我一直觉得,这样的感情最不容易有,有了也最不容易呵护。而我,没能够做到的事情,却总有人为我做。
上学那会儿是兰婷婷,来舒城后,兰婷婷不在了,那几年大学生活虽难熬,但是写稿子进杂志社把心思能分散一点是一点。毕业后小夏子来了,我也就又像长不大的孩子那样,有所依靠了。

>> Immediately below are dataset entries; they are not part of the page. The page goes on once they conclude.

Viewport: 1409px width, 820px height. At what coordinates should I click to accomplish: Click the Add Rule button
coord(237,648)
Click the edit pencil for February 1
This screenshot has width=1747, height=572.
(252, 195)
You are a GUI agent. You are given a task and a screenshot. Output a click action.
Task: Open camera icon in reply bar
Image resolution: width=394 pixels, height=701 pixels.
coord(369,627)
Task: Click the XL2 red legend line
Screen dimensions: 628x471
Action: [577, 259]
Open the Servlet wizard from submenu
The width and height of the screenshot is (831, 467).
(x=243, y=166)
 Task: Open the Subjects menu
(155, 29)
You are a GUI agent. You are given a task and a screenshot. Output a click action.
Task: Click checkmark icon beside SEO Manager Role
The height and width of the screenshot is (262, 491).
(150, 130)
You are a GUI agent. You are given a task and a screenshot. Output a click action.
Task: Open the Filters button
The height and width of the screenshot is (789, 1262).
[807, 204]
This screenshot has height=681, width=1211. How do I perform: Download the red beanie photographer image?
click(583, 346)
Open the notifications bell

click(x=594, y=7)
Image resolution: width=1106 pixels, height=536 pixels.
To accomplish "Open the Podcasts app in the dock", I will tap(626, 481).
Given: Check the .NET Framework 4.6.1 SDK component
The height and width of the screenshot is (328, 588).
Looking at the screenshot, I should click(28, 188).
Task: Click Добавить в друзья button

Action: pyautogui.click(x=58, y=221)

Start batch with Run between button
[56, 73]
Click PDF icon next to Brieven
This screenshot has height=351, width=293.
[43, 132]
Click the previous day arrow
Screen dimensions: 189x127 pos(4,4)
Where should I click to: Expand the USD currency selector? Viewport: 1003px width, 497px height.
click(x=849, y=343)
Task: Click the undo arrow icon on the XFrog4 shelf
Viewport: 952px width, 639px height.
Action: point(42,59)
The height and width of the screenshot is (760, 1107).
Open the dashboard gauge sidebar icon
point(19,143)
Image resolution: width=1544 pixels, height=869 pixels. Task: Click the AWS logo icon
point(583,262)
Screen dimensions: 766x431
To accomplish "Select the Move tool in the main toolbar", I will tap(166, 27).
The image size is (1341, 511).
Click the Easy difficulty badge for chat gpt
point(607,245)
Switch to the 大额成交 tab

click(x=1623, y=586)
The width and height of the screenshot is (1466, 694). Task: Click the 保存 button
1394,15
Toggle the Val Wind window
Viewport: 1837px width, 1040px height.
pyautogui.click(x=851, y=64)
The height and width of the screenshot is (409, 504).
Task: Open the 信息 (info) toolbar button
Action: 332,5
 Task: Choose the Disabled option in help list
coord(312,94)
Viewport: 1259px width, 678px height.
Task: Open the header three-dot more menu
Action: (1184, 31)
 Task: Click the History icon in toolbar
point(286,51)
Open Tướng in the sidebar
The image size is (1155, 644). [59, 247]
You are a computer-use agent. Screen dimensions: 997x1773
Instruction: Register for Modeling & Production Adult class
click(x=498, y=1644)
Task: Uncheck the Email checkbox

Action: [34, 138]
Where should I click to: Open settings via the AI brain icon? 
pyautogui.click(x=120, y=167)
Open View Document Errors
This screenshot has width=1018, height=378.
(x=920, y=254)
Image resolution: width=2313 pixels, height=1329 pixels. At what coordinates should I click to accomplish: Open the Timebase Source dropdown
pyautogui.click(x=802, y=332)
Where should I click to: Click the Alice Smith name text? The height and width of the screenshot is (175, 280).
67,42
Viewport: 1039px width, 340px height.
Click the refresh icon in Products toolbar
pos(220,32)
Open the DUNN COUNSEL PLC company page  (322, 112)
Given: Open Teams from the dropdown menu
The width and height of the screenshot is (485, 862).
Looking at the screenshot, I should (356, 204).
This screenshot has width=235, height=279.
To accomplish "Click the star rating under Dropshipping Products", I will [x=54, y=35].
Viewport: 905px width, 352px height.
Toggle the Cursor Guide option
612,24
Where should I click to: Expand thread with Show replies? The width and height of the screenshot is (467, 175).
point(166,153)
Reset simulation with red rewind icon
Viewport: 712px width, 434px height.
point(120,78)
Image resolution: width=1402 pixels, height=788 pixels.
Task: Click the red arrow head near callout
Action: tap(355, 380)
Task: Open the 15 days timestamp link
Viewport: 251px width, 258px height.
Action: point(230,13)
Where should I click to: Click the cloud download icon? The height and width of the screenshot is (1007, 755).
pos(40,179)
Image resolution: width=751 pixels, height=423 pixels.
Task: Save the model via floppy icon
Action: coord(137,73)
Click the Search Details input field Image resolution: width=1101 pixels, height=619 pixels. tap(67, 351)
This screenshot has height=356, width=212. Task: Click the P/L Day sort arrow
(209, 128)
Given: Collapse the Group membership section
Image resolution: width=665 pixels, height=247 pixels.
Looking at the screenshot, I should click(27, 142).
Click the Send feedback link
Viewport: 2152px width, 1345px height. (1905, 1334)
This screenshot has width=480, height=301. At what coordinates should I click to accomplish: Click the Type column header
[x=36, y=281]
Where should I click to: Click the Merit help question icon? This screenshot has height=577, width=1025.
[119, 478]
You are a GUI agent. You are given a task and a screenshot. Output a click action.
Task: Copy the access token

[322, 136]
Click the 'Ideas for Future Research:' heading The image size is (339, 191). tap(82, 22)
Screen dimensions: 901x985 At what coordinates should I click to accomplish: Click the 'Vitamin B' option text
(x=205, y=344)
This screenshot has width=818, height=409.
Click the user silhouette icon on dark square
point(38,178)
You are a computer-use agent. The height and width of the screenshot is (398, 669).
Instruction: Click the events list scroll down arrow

我吸吸鼻子,悄悄把眼角的泪擦去。小夏子说,让我换个角度去思考,你最担心的人出事了,你应该有的心情。
应该有的心情么?
我抿着唇,脑海里回忆起那年,把兰婷婷送到重症室,我从医院一路跑回家,边哭边跑,惹来路上行人瞩目。我跑到我家楼下的饭店,去里面找我妈。
我当时已经不能完整的说出一句话,表达的意思就是,妈妈,有没有什么办法能救婷婷。她进重症室了,妈妈,我怕。
——
俞墨出来之后,用毛巾擦了擦头发上的水,没有看我,而是绕到床的另一边坐下。他背对着我,我仔细的观察着他,他从床头柜的抽屉里拿出一盒烟和一个打火机,朝阳台走去了。